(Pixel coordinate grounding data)
····················

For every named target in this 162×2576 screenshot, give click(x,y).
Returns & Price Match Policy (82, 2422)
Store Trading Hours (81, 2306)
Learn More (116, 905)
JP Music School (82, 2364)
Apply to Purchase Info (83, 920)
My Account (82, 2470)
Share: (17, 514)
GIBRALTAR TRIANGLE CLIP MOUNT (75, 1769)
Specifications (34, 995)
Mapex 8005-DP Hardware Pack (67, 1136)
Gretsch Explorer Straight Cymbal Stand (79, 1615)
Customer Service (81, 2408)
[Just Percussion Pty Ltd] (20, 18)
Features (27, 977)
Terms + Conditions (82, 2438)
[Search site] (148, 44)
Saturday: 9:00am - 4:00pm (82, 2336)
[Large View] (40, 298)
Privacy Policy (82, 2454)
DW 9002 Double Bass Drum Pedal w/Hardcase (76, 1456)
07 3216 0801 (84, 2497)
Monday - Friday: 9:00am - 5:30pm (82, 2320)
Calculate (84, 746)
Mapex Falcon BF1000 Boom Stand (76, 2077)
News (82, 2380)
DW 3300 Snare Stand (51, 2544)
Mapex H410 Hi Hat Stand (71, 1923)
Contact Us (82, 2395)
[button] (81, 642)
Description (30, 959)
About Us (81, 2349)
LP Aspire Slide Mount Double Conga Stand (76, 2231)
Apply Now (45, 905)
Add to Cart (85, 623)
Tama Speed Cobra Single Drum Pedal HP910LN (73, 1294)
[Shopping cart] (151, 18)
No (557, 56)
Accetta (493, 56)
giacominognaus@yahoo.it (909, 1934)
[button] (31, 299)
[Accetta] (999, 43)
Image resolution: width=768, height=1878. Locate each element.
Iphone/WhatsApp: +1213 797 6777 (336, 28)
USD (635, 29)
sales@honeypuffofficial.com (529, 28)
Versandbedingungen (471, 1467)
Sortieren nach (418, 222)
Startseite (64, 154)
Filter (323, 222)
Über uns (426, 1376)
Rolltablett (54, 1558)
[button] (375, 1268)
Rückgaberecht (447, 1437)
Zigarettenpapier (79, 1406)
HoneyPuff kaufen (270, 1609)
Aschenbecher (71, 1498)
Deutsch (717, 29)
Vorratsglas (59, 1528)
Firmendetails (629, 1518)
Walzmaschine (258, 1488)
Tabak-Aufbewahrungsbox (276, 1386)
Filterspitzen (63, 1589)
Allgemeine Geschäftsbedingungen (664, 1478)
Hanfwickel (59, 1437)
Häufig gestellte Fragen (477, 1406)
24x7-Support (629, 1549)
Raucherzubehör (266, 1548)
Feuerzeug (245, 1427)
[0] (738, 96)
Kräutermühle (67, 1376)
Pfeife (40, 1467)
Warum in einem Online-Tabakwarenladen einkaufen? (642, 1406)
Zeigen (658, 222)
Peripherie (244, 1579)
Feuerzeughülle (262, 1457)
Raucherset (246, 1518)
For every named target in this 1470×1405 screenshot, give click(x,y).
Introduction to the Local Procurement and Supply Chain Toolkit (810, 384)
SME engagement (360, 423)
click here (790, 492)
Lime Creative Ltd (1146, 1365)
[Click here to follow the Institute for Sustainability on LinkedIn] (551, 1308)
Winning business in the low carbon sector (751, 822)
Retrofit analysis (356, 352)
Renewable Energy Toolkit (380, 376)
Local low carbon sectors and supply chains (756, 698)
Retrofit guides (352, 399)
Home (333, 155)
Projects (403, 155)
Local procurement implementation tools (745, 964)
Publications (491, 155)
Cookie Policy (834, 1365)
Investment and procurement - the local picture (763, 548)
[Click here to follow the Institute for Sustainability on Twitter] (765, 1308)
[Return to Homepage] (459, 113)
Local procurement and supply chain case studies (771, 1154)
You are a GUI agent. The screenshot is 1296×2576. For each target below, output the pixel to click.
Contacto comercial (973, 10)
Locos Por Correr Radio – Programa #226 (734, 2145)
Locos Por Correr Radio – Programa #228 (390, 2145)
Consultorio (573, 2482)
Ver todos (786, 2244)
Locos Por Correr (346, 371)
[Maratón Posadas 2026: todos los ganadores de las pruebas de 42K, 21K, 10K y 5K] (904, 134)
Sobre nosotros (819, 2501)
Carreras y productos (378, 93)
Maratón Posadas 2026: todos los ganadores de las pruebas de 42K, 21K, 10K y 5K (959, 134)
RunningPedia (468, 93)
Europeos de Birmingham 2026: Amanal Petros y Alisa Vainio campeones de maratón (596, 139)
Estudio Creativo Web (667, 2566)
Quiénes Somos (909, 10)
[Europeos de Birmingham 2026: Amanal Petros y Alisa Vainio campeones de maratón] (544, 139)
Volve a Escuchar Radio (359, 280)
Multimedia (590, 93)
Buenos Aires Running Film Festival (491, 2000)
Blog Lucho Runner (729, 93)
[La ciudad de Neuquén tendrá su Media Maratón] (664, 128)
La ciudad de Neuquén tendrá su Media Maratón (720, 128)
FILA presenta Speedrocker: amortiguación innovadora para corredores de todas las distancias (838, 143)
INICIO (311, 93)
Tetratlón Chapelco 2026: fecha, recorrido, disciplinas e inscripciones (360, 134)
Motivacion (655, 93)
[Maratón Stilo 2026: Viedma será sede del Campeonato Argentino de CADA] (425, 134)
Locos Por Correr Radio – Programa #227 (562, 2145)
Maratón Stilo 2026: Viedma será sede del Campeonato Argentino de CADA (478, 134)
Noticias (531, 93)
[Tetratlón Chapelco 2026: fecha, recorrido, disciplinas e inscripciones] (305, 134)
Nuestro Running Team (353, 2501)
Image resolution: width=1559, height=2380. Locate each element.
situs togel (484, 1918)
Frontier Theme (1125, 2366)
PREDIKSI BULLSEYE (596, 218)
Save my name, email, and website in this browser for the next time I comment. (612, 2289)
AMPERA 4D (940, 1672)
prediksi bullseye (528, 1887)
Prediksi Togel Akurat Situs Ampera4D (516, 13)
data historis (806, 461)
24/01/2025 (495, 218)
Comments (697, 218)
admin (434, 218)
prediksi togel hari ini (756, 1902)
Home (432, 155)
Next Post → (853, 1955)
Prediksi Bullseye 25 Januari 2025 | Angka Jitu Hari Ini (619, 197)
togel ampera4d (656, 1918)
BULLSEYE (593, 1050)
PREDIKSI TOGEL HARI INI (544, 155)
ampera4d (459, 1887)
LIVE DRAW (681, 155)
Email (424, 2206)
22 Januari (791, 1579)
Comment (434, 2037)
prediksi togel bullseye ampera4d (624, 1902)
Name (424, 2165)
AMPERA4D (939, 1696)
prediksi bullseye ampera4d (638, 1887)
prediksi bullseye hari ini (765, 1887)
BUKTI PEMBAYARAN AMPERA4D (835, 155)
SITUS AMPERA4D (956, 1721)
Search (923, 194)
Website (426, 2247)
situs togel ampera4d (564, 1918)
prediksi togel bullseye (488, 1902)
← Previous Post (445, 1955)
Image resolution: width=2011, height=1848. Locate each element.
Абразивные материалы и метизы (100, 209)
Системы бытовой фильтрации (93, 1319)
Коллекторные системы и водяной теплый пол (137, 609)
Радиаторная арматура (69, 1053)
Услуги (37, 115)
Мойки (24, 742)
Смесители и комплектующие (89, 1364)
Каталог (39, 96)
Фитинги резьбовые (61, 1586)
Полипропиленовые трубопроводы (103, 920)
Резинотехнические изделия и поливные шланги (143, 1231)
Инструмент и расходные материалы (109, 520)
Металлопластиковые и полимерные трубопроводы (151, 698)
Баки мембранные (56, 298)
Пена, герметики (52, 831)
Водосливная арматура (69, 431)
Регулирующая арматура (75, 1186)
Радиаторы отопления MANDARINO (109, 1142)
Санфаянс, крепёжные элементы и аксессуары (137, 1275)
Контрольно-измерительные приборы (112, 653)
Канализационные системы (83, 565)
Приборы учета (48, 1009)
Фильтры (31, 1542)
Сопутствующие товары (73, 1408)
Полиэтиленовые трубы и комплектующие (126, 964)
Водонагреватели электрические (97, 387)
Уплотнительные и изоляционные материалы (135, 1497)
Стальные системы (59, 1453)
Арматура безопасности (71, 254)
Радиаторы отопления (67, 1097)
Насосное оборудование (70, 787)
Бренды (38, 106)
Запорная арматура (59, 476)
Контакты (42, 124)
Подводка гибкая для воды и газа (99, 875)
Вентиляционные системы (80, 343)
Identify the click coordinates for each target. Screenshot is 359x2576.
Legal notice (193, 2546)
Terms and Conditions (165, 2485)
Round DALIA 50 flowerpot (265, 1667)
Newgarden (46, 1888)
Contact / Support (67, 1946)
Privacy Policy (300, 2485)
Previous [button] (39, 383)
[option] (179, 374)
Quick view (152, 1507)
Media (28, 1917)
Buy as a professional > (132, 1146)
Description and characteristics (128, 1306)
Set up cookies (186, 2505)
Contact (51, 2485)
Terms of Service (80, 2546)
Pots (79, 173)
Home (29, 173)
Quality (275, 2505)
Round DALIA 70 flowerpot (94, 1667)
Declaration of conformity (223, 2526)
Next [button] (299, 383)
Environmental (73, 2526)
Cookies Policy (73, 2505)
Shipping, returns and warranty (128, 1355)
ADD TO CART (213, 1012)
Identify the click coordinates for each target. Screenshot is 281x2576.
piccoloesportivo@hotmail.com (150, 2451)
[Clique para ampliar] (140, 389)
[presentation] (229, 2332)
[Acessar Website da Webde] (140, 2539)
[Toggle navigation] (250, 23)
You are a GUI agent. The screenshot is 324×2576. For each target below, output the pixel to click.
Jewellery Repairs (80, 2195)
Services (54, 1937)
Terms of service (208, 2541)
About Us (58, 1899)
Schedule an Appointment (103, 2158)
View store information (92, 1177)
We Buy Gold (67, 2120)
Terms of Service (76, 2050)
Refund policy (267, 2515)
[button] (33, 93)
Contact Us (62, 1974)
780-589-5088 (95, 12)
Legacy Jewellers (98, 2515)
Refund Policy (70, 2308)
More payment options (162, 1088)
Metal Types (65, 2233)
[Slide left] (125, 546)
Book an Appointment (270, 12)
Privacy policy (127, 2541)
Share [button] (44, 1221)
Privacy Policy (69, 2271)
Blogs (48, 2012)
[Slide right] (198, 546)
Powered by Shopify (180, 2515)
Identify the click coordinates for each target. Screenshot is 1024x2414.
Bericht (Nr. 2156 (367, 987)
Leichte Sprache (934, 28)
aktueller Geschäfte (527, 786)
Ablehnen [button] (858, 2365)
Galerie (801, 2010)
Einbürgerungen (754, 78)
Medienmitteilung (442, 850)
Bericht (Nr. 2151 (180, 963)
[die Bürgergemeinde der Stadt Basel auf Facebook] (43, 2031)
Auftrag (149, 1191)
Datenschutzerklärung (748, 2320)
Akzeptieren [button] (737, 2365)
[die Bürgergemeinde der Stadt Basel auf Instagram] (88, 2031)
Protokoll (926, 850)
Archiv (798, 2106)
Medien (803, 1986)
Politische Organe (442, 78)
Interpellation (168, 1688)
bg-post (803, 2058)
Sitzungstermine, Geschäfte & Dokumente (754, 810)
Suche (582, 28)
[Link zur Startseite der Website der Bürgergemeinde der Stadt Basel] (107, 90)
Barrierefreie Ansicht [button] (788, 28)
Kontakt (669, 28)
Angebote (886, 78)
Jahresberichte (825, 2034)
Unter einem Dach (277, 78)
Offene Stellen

····················

*INSTRUCTIONS TO FOLLOW*
Scan the data for the word "button" and copy every line where it shows up.

*EXERCISE RESPONSE*
[button] (81, 642)
[button] (31, 299)
[button] (375, 1268)
Previous [button] (39, 383)
Next [button] (299, 383)
[button] (33, 93)
Share [button] (44, 1221)
Ablehnen [button] (858, 2365)
Akzeptieren [button] (737, 2365)
Barrierefreie Ansicht [button] (788, 28)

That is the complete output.